Мартину предложили подписать письменное свидетельство о том, что с ним хорошо обращались. Мартин прочитал бумажку, покачал головой.
– Если бы я так обращался с моими подчиненными, не знаю, подписали ли бы они такую бумажку.
– Надеюсь, вы не хотите этим сказать, что с вами здесь плохо обращались? – зашипел на него молодчик.
– Не хочу ли я? – сказал Мартин. – Ладно, я не скажу этого. – Он подписался.
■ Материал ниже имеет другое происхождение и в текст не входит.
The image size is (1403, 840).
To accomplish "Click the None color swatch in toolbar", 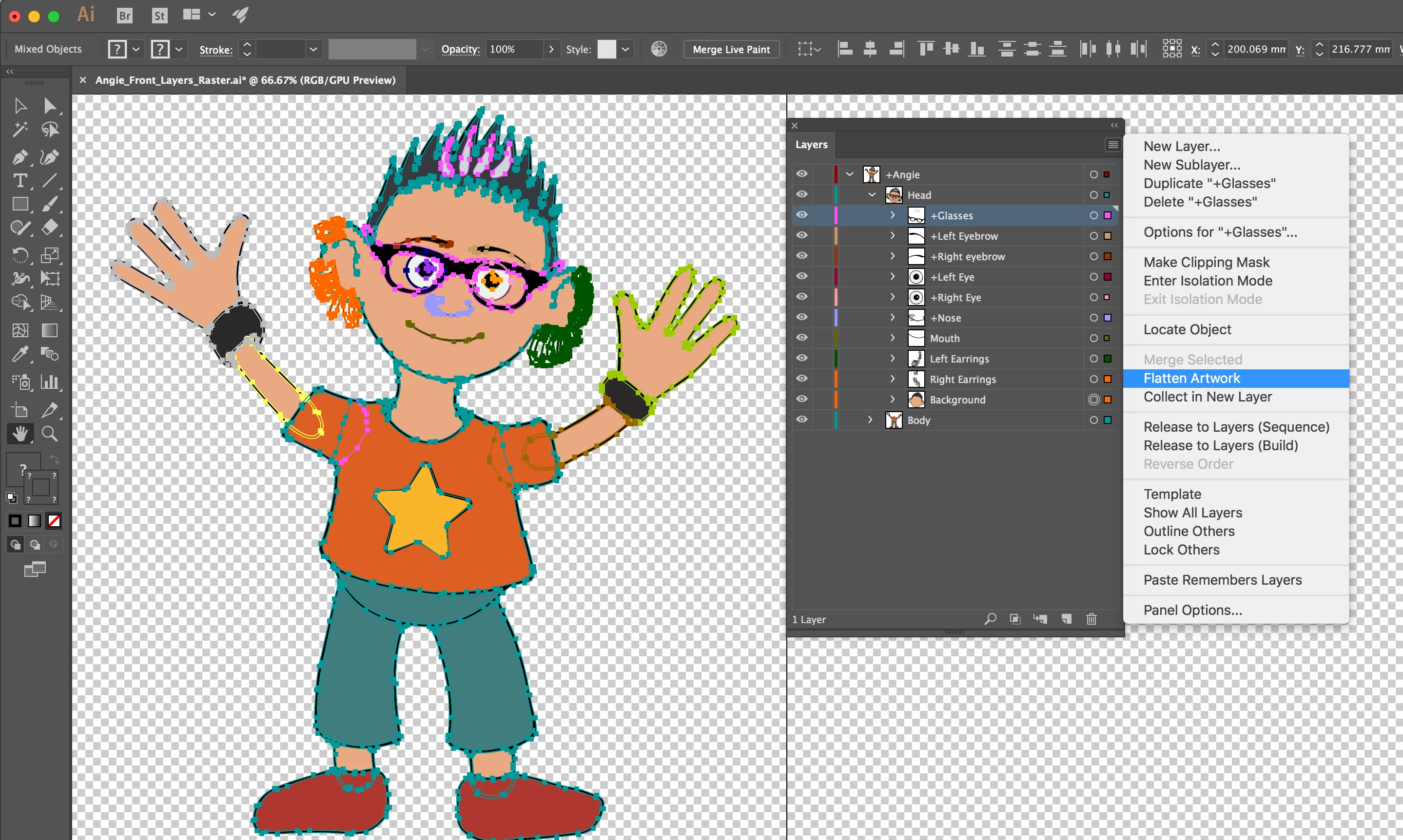I will click(54, 521).
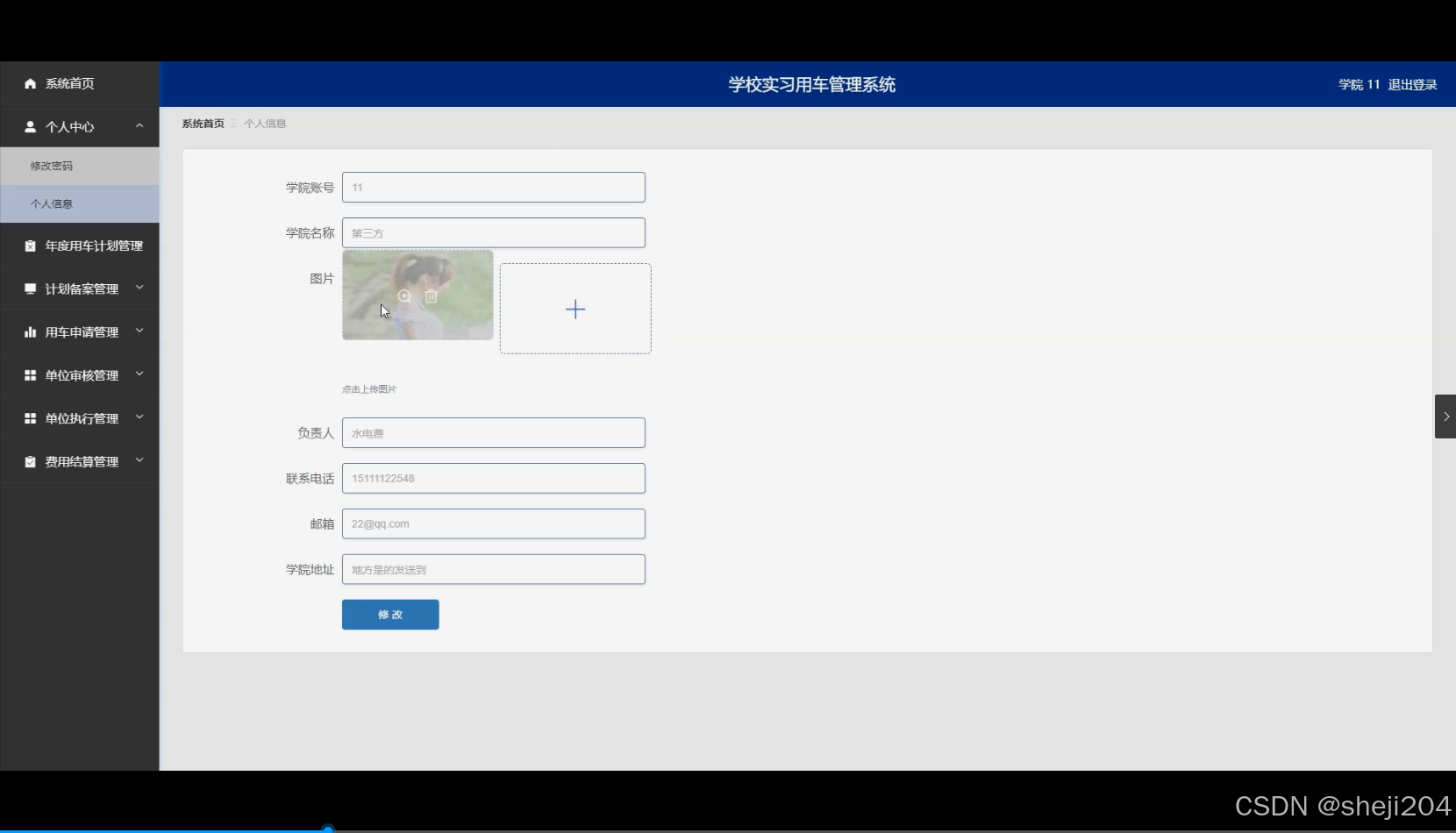The height and width of the screenshot is (833, 1456).
Task: Expand the collapsed right-side panel arrow
Action: pyautogui.click(x=1445, y=416)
– Теперь вот это еще, – сказал молодчик. Он положил перед Мартином ордер на уплату двух марок: марка за помещение, марка за питание и услуги. «Музыка, значит, бесплатно», – подумал Мартин. Он уплатил две марки, получил квитанцию.
– До свиданья, – попрощался он.
– Хейль Гитлер, – ответил тип о двух звездочках.
Выйдя на улицу, Мартин почувствовал вдруг отчаянную слабость. Шел дождь, улицы были безлюдны, до утра оставалось много времени. Не прошло еще и суток с тех пор, как его взяли. Добраться бы как-нибудь до дому. Ноги совсем не слушаются. Полцарства за такси. Вот стоит полицейский. Он пристально смотрит на Мартина. Может быть, он принимает его за пьяного, а может быть, догадывается, что Мартин вышел из казармы ландскнехтов. Регулярная полиция ненавидит фашистских ландскнехтов, называет их «коричневой чумой». Так или иначе, полицейский подходит к Мартину и дружелюбно спрашивает:
– Что с вами, сударь? Вы нездоровы?
– Не раздобудете ли вы мне такси, господин вахмистр, – говорит Мартин. – Мне в самом деле не по себе.
– Есть, сударь, – говорит полицейский.
Мартин садится на ступеньки ближайшего подъезда. Он закрыл глаза. Плечо болит теперь не на шутку. Вероятно, странное зрелище представляет собой шеф мебельной фирмы Опперман, околачивающийся среди ночи на улице, растерзанный, в синяках. Но что за блаженство не стоять, а сидеть и, когда хочется, закрыть глаза. Как ни плохо ему, он все же отдыхает. И как приятно охлаждает мелкий дождик. Вот и такси. Полицейский помогает ему сесть, и он из последних сил бормочет адрес. Он сидит в такси, вернее, лежит и, что совсем не присуще ему, храпит. То ли это храп, то ли хрипенье.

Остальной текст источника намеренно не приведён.